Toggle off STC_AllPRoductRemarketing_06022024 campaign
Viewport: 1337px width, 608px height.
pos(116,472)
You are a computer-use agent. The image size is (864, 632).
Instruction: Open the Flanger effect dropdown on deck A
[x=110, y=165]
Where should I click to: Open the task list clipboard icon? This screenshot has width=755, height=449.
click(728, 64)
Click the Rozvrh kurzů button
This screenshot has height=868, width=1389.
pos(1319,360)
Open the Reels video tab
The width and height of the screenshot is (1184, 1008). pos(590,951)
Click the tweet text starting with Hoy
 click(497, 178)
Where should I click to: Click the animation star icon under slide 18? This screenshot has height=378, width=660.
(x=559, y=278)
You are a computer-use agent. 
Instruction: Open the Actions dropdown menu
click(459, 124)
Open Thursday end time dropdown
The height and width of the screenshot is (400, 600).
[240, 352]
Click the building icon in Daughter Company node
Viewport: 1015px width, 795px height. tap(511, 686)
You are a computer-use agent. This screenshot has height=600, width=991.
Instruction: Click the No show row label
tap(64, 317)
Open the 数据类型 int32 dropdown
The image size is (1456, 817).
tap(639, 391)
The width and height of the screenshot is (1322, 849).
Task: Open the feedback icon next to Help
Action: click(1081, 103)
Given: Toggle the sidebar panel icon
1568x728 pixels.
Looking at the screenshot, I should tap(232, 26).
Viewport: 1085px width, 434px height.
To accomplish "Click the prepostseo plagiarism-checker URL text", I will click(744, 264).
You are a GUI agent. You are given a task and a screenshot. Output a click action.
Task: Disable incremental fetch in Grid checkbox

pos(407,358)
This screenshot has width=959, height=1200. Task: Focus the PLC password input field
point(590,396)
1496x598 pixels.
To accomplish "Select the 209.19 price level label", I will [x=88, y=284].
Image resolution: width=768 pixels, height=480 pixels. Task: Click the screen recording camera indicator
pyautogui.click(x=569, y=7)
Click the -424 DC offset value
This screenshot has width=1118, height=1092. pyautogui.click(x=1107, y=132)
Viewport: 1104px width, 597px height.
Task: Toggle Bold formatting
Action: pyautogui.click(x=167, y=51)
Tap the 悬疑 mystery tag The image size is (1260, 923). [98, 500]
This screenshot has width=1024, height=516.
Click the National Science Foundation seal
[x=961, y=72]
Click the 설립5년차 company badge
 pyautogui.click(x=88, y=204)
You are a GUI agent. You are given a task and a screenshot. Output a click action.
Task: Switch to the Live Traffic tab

※ ※ ※

- What this task involves
Only the lines from the one containing "1568x728 pixels." through the last line of the records belong in the answer, each written out exactly.

- Expected answer
1568x728 pixels.
Looking at the screenshot, I should tap(232, 26).
Viewport: 1085px width, 434px height.
To accomplish "Click the prepostseo plagiarism-checker URL text", I will click(744, 264).
You are a GUI agent. You are given a task and a screenshot. Output a click action.
Task: Disable incremental fetch in Grid checkbox

pos(407,358)
This screenshot has width=959, height=1200. Task: Focus the PLC password input field
point(590,396)
1496x598 pixels.
To accomplish "Select the 209.19 price level label", I will [x=88, y=284].
Image resolution: width=768 pixels, height=480 pixels. Task: Click the screen recording camera indicator
pyautogui.click(x=569, y=7)
Click the -424 DC offset value
This screenshot has width=1118, height=1092. pyautogui.click(x=1107, y=132)
Viewport: 1104px width, 597px height.
Task: Toggle Bold formatting
Action: pyautogui.click(x=167, y=51)
Tap the 悬疑 mystery tag The image size is (1260, 923). [98, 500]
This screenshot has width=1024, height=516.
Click the National Science Foundation seal
[x=961, y=72]
Click the 설립5년차 company badge
 pyautogui.click(x=88, y=204)
You are a GUI agent. You are given a task and a screenshot. Output a click action.
Task: Switch to the Live Traffic tab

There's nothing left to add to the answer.